The crucial role that enterprise DRM (eDRM)can play is
just starting to be recognized. One of the reasons
that eDRM has not been recognized as playing a major
role is that most eDRM products are not built to be
compatible with the needs. Many industry analysts
have observed that effective use of enterprise DRM
requires sharing of files of all popular formats
with diversely located users who use different
systems. They have observed that most eDRM products
are designed to work within one enterprise
environment on one operating system and for sharing
of files in just a few formats. Customers are now
asking for an eDRM product that can be easily used
to share files in all popular file formats with
people around the world.
One of the industry analysts who has stated the
importance of these key variables is eWeek writer
Jim Rapoza.
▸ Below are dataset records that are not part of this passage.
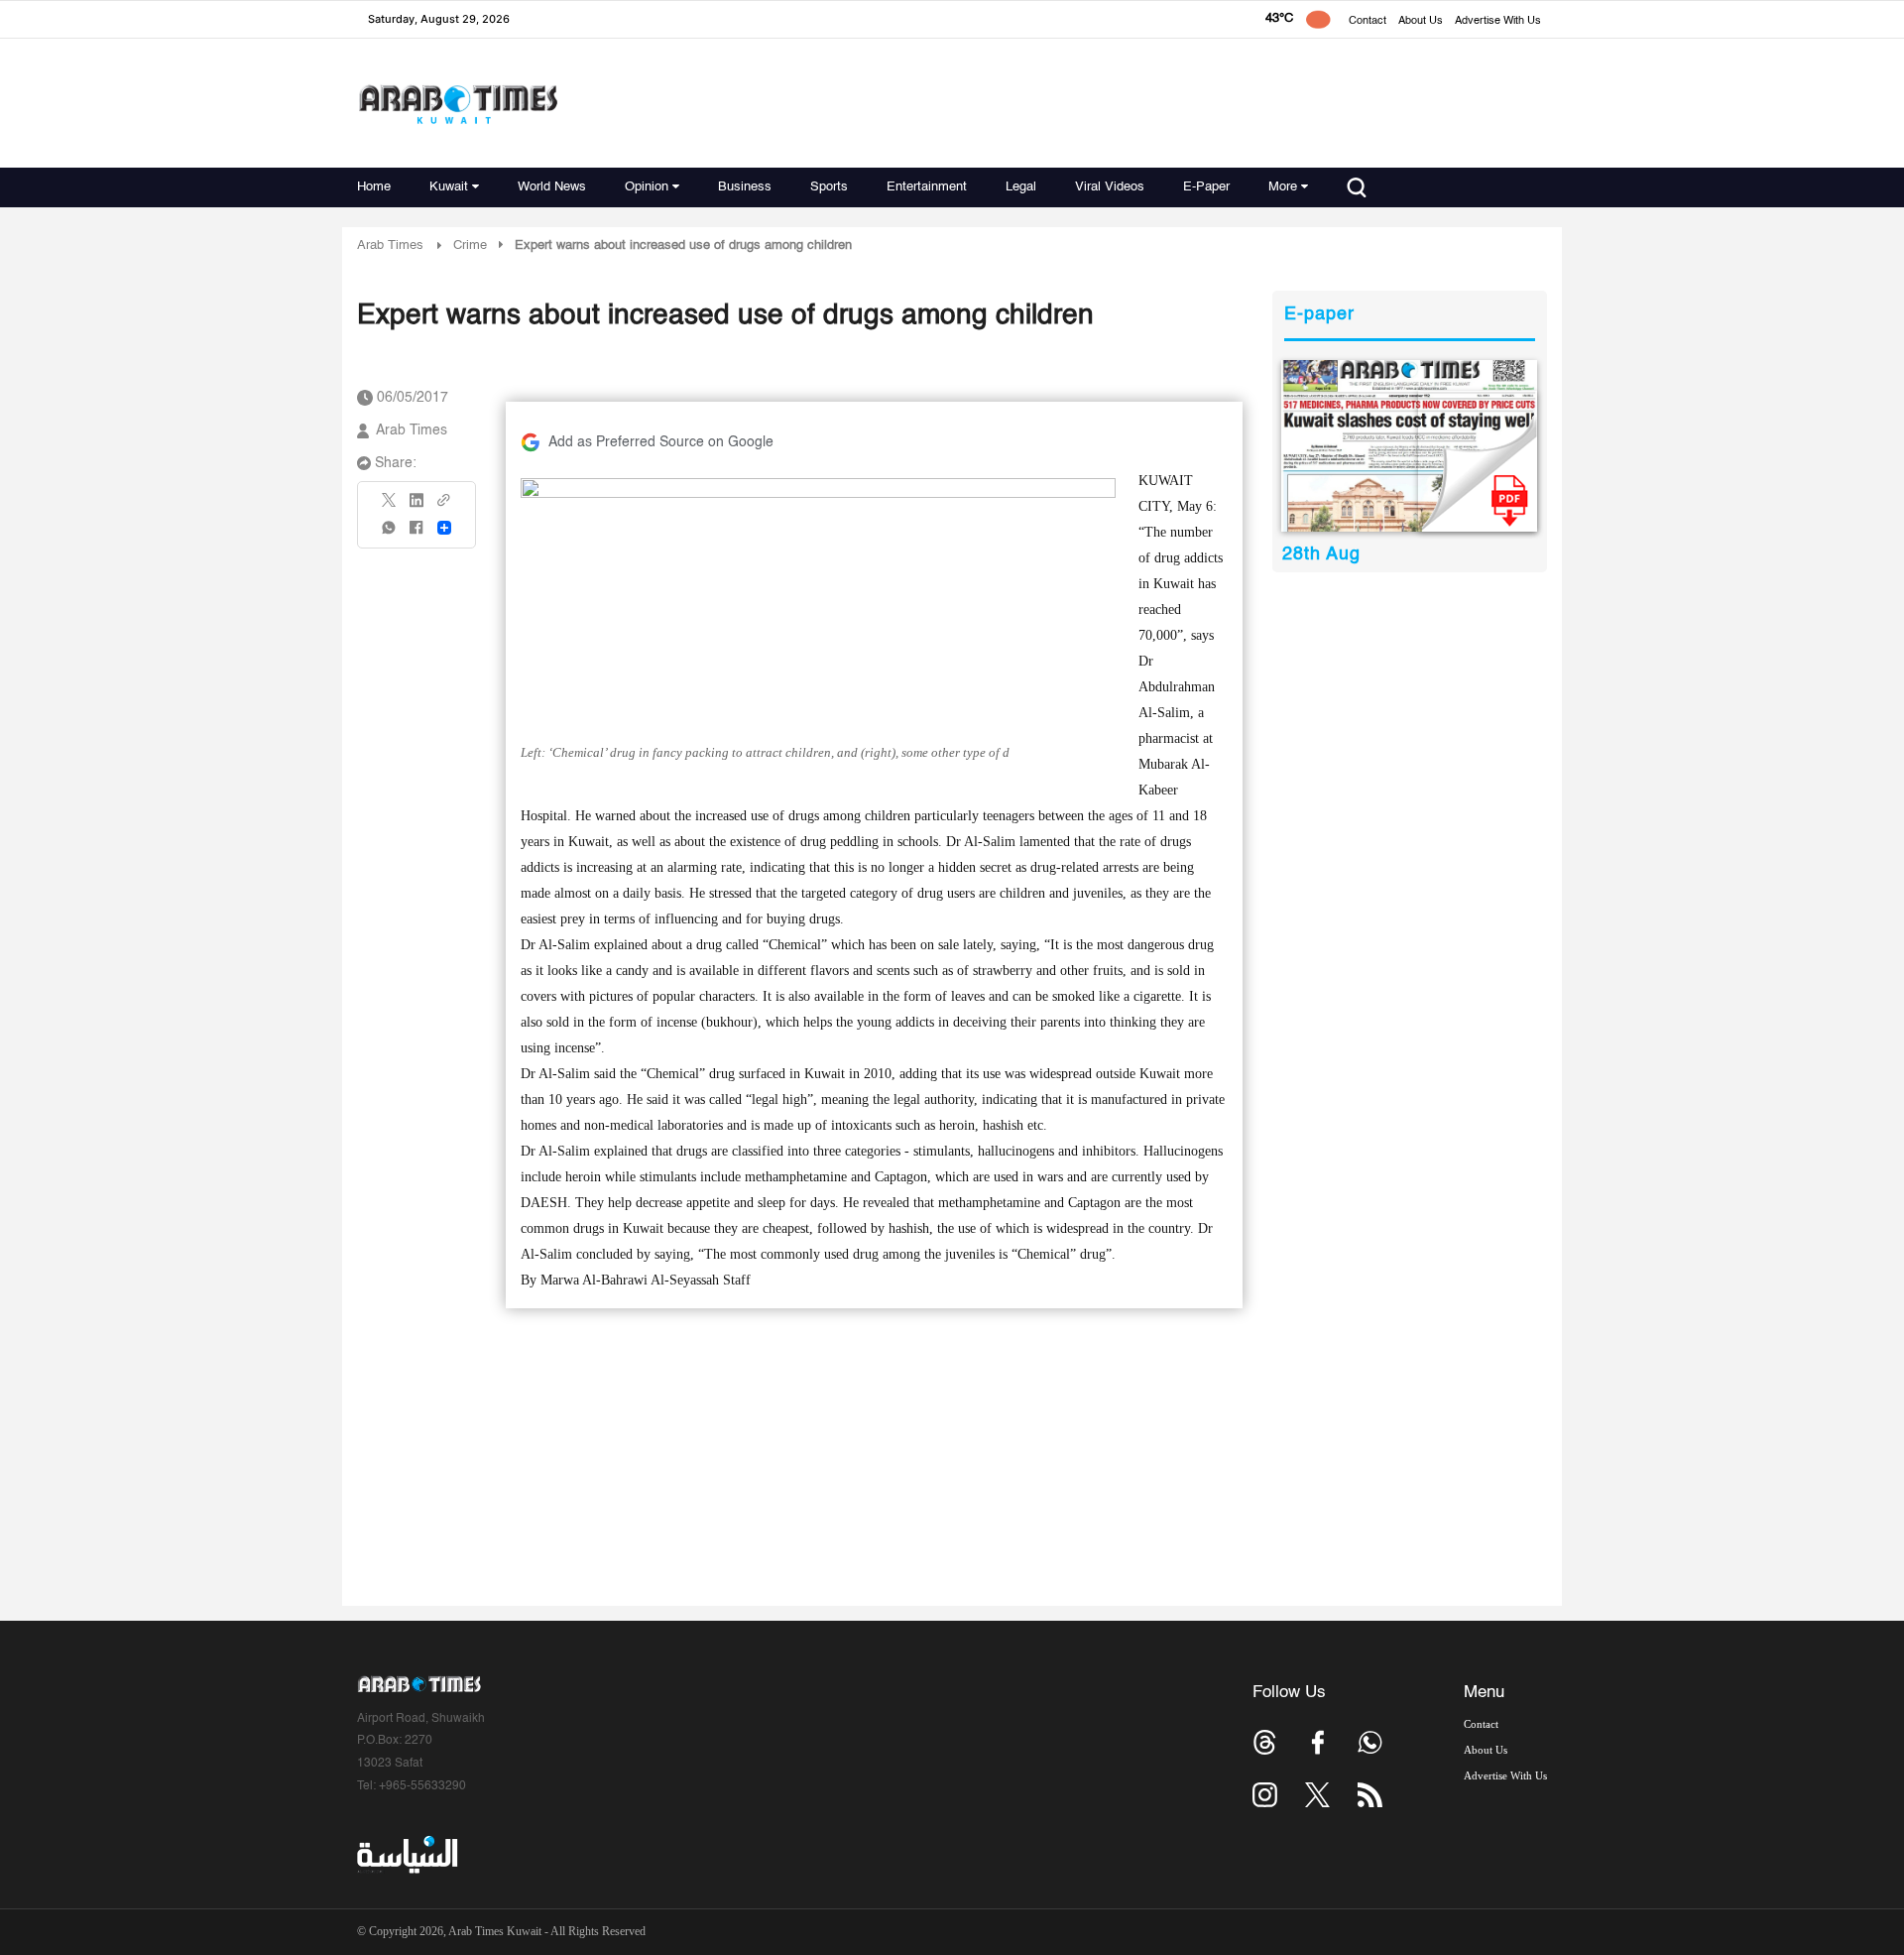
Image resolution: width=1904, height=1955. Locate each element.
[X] (390, 506)
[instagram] (1264, 1794)
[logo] (457, 103)
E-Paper (1206, 187)
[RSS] (1370, 1794)
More (1282, 187)
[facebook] (416, 534)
On April 26, 2004 he wrote that most digital
rights management information security products "are
tied to Microsoft Corp.'s Office or Adobe Systems
Inc.'s Acrobat." He stated that FileSECURE is
different. "The result: intuitive applications that
enabled us in tests, to manage rights and policies
for content access and distribution, protect content
in a drag-and-drop authoring client, and read
protected content in a simple reader application."
Most products have not been designed to meet
these crucial requirements. AirZip FileSECURE has
been designed to enable communications with
confidence with people anywhere with all printable
file formats. AirZip FileSECURE server runs on all
popular operating systems including Microsoft Windows,
IBM AIX, Hewlett-Packard HP-UX, Apple Mac OS X and
Sun Solaris, and Linux. And AirZip FileSECURE clients
run on all Windows versions from 98 on.